You may start seeing a lot more armed personnel at your local airport. Is that a good thing?
Recently, airports have started to issue requests for armed security officers. The U.S. airport industry has a long-standing tradition of only using certified law enforcement officers to meet the TSA regulations and to respond to incidents, but airport security officers have usually been unarmed.
At many airports, unarmed security officers support the Airport Security Program, including responding to door alarms, staffing perimeter gates and patrolling the airfield and terminal buildings to deter, observe and report on suspicious activities. Security officers also issue violation notices to airport workers who break the rules. These are jobs that most police officers dislike anyway, so it’s a win-win.
Armed private security personnel are common in private and public industry. Even the US Military and US government have long relied on armed private security personnel to secure US facilities at home and abroad. Throughout the world, armed private security are used at many airports, and there have been attacks at some international airports where terrorists and criminals accessed the airfield through the gates and over the fences and walls.
Let’s look at one particular situation in an unarmed and armed context. Most airport security gates are staffed by unarmed security officers. These access gates represent a vital layer in the security of the airport, and many are located just a few hundred feet from passenger aircraft. If a vehicle crashes through the gate, security personnel can at most (and should) immediately call the police and airport operations, get a good description of the vehicle and any suspects, and do what they can to maintain the integrity of the breached gate. Usually, that’s enough since police are already on the airport property and more rapidly respond, and there are plenty of eyes on the vehicle, including air traffic controllers and airport workers. Few individuals that commit an airport perimeter breach manage to escape law enforcement.
How would this gate breach be different with armed security personnel?
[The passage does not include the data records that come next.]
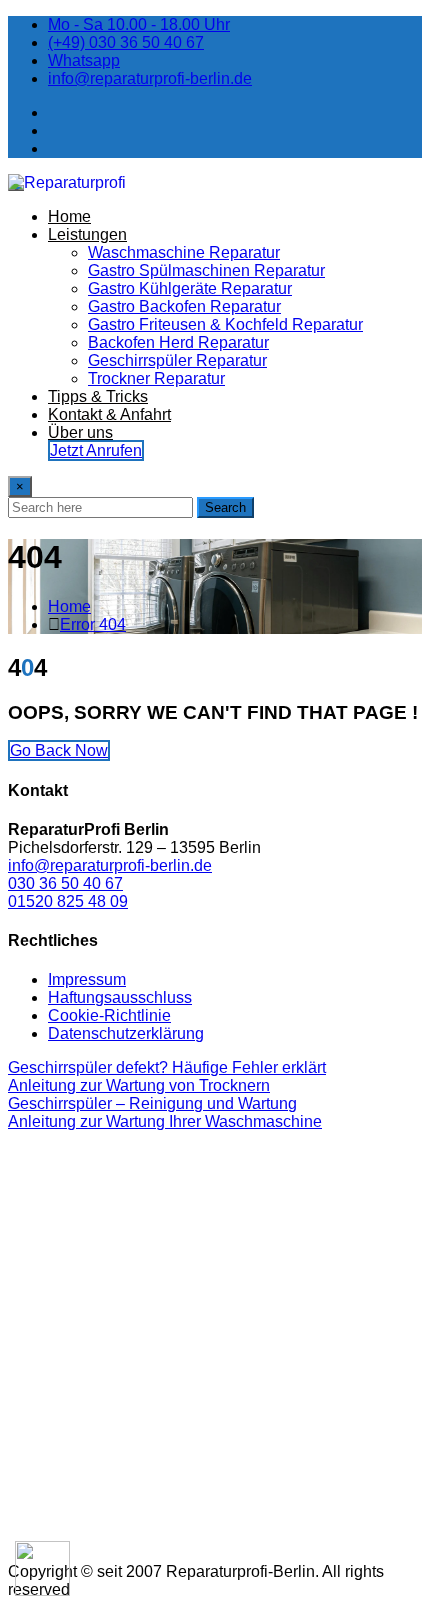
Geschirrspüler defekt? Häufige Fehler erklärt (167, 1067)
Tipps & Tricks (98, 396)
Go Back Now (59, 750)
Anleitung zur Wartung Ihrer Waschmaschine (165, 1121)
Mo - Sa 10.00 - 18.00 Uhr (139, 24)
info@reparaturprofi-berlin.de (150, 78)
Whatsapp (84, 60)
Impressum (87, 979)
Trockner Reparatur (156, 378)
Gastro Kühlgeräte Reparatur (190, 288)
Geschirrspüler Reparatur (177, 360)
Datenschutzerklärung (126, 1033)
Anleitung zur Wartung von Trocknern (139, 1085)
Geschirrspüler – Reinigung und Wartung (152, 1103)
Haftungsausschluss (120, 997)
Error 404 (93, 624)
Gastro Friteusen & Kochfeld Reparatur (225, 324)
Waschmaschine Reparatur (184, 252)
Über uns (80, 432)
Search (225, 507)
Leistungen (87, 234)
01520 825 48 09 (68, 901)
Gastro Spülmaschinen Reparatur (206, 270)
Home (69, 216)
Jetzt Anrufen (96, 450)
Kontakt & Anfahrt (109, 414)
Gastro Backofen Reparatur (184, 306)
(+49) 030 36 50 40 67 (126, 42)
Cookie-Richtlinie (109, 1015)
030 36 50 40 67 (65, 883)
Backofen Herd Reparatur (178, 342)
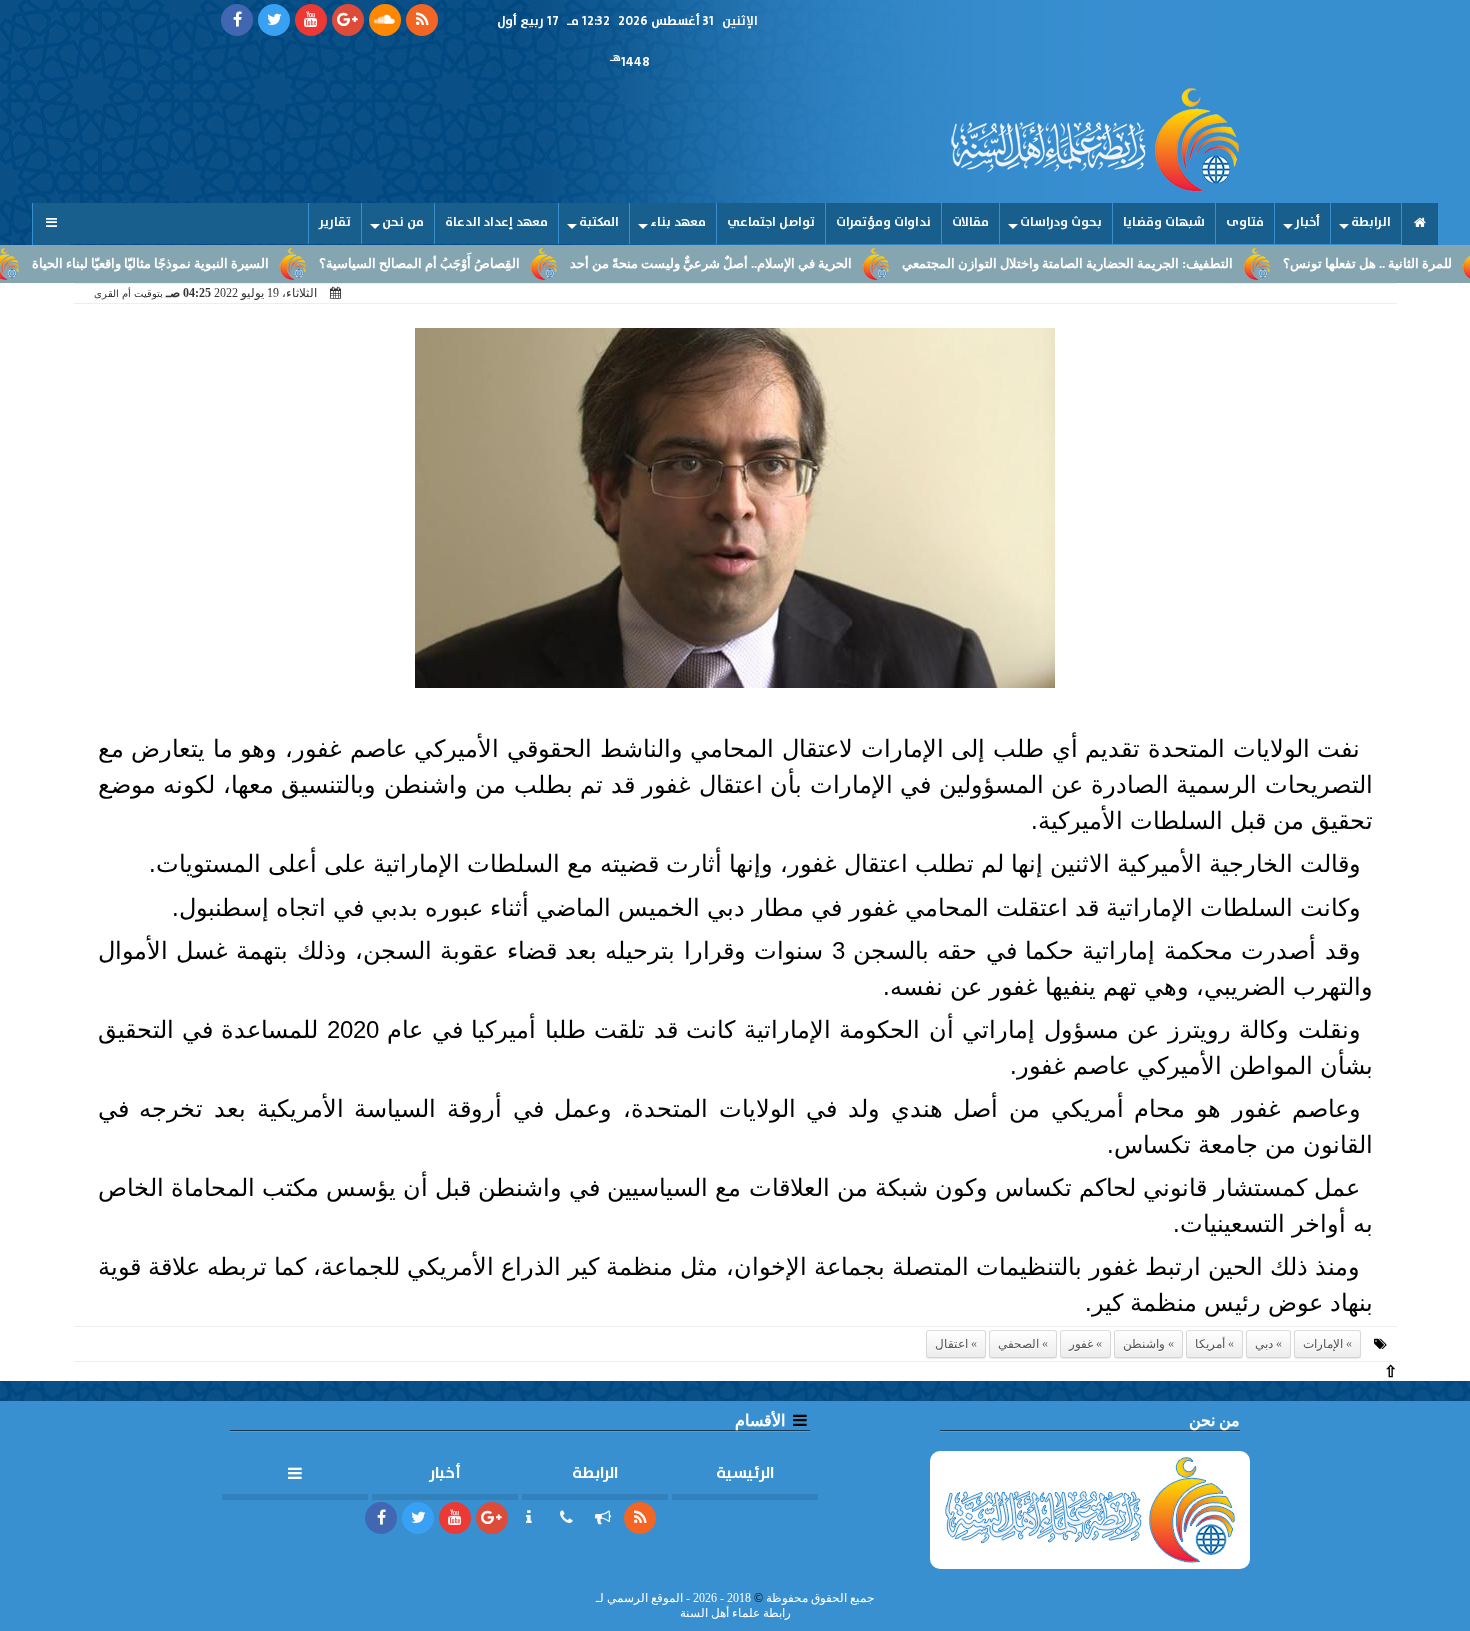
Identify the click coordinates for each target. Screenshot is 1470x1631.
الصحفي (1018, 1344)
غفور (1081, 1344)
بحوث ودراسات (1061, 222)
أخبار (1307, 222)
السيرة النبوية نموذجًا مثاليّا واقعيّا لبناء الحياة (192, 264)
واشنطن (1144, 1344)
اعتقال (951, 1344)
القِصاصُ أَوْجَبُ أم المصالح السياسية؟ (461, 264)
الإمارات (1323, 1344)
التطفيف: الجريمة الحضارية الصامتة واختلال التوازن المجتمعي (1109, 264)
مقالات (970, 222)
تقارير (335, 222)
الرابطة (1371, 222)
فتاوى (1245, 222)
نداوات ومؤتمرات (883, 222)
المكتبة (599, 222)
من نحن (403, 222)
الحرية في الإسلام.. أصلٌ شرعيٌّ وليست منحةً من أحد (753, 264)
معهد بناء (678, 222)
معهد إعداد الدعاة (496, 222)
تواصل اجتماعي (771, 222)
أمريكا (1210, 1344)
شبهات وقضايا (1164, 222)
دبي (1264, 1344)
Would they have the authority to open fire on a vehicle that is crashing through the gate? Would airfield security patrol officers also be armed and would they have the ability to use deadly force, or vehicle intervention techniques to stop the offender? How would an officer discern between a terrorist attack or a drunk driver smashing into the perimeter gate?
With these important questions in mind, do we need armed personnel if unarmed officers seem to be working? I still think the idea is worthy of consideration.
The traditional argument against armed private security at airports has been one of keeping the number of firearms on the airport to a minimum because for every additional gun allowed on the airport is one additional possibility of the gun being lost, stolen or mishandled. But lost, stolen or mishandled guns also happens to police officers and federal agents. A recent case in Denver saw an FBI agent inadvertently discharge his firearm at a nightclub after he’d dropped it while doing some sort of acrobatic move on the dance floor. The bullet struck another patron in the foot. With airports though, the stakes are much higher as someone could give an accomplice the gun to hijack an aircraft (this could happen with anyone though, as even a few Air Marshals have been guilty of smuggling guns and drugs on commercial flights).
Armed security can perform more missions than unarmed security which includes providing a higher level of force-projection and deterrence, as National Guard troops did in airports shortly following 9/11. Armed personnel are often a more effective at discouraging individuals from attempting to intentionally drive through an access gate or jumping the fence, and anyone intent on doing so must take into account that they may be met with immediate armed resistance.
However, the level of deterrence and the ability to increase the airports’ effectiveness to respond to violent incidents at the airport, will depend upon the level of authority given to the armed personnel. Many National Guard troops patrolling airports after the terrorist attacks, carried unloaded weapons and often didn’t have any Rules of Engagement.
There are additional considerations including whether there will be TSA prohibited item related hurdles to overcome; will the armed personnel be used in the terminal or just on the airfield; what will be the liability requirements for armed security personnel; and what controls must be put into place to minimize the loss or theft of a firearm, especially in the sterile area.
At a minimum:
- Armed personnel must meet higher employment and training standards, than unarmed;
- Be licensed and undergo more thorough background checks than average airport workers;
- Have a clearly defined use-of-force policy;
- Have clearly defined Rules of Engagement, especially their role during an airport active shooter incident;
- Undergo training on discerning when to shoot and when not to shoot;
- Have post orders that are always be up-to-date and personnel must be able to demonstrate they can carry-out their post orders at any time, and;
- The airport operator must conduct frequent audits and inspections to ensure the firearms are being properly handled.
For decades, there has not been a significant need to put armed security personnel at US airport gates and in the airport. There are often enough police personnel to respond to most routine incidents. However, with police budgets being cut back, and the possibility that the TSA law enforcement reimbursement program for airports may be the victim of the chopping block if the latest budget proposal goes through, airports may have to strongly consider the possibility.